Saturday, December 4, 2010

goodreads -- December 4

a wonderfully wacky week-end with Ta -- but I'm not so sure for Tira. What are these humans up to, with crazy bike rides in oak leaves, mini-golf, bi-athalon with 3 types of balls, ski-o, lugging equipment through 4 controls, the "crutches" and ax throwing for extra points, and an indoors warm up of a puzzle. Interlude of bowling before dinner.
I left at 8:15 to rescue Tira, fed, and back in by now the cozy quarters of Ta's room on Mill street, not terrified of the two large retrievers. But, it's been some time -- two pee's and now Tira is wondering where Ta is.

It gives me time to post stuff on Goodreads:
CK Williams : Wait
Hearing a reading of these poems, and being told by the publisher that the long lines don't really care about linebreaks, I am glad I had a chance to hear Charlie read them aloud in person just before Thanksgiving, in Rochester, NY. The intricacy of a poem like "The Gaffe" which travels from a childhood memory to present where it still chafes, alongside just what it is to live with all these people in oneself, especially the critical one, is delightful and reassuring. I enjoy the sense of humor, which allows yet deep probings such as "Apes" -- so that despair is allowed its place, and yet somehow, the poems give a sense of balance, of having gone somewhere deep, but without losing it completely.

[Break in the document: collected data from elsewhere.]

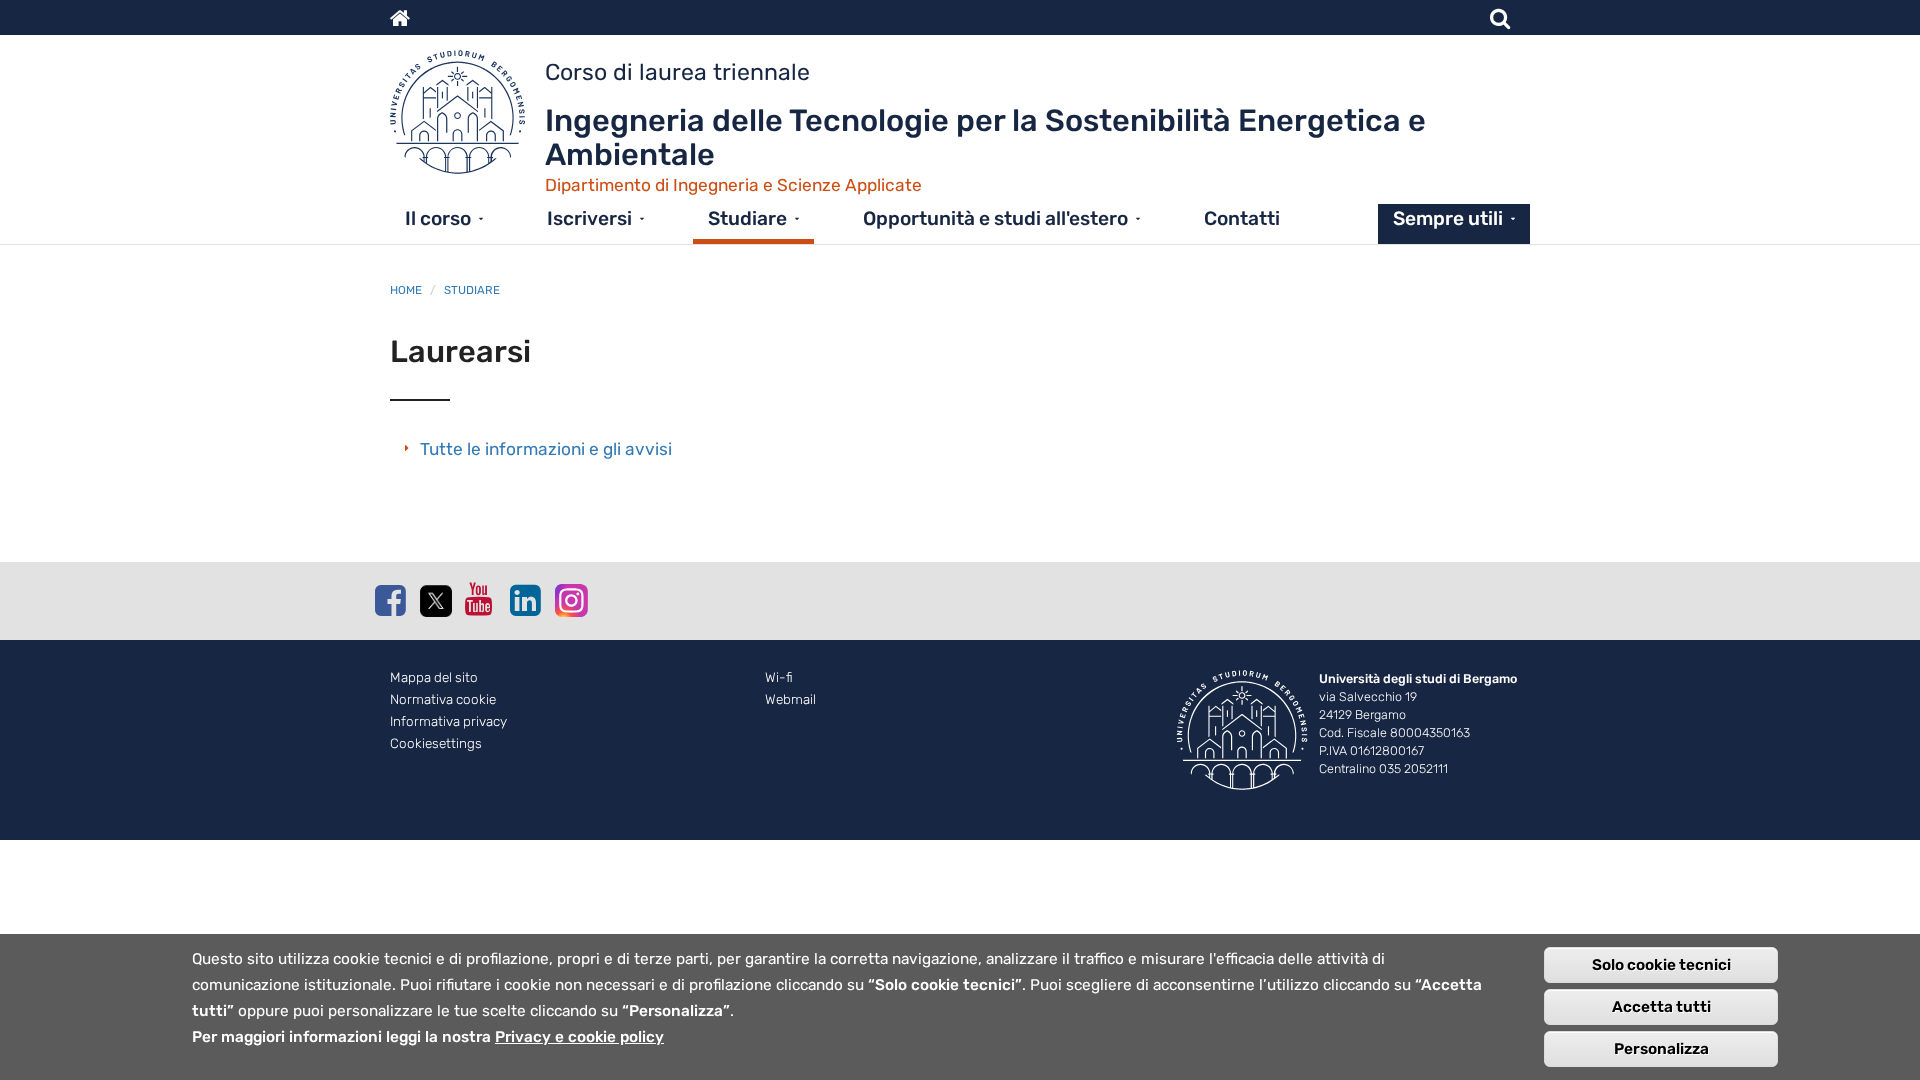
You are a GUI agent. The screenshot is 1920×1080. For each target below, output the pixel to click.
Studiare (747, 218)
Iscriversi (589, 218)
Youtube (480, 599)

I look forward to reading these poems again and again.

Todd Davis :
These poems grow on you and ask to be read and re-read, each time giving back a rich layer that confirms that the time spent with them is time well spent indeed. I love the references to art, and how a 14th century Eve combines with Stem cells; the way tree branches aspire to the sacred yet reinforce their roots;
how the "now" is not in the realm of desire, but simply details that have caught our attention, demand it.

Geography of Imagination:
" I wish every English teacher read this book and shared the insights with their students -- hopefully with shades of enthusiasm and passion like Guy Davenport.
This is the sort of book that celebrates humanism and leaves the reader breathless, as if having attended a reception where everybody who was anybody from Homer and all his characters to Wittgenstein and beyond has been present and asked you some probing question. I love the chapters that deal with translation, and appreciate all the insights to so many of my favorite authors, which heretofore, were simply favorites without too much knowledge of anecdotes about them, or the tongue of Davenport to bring them alive.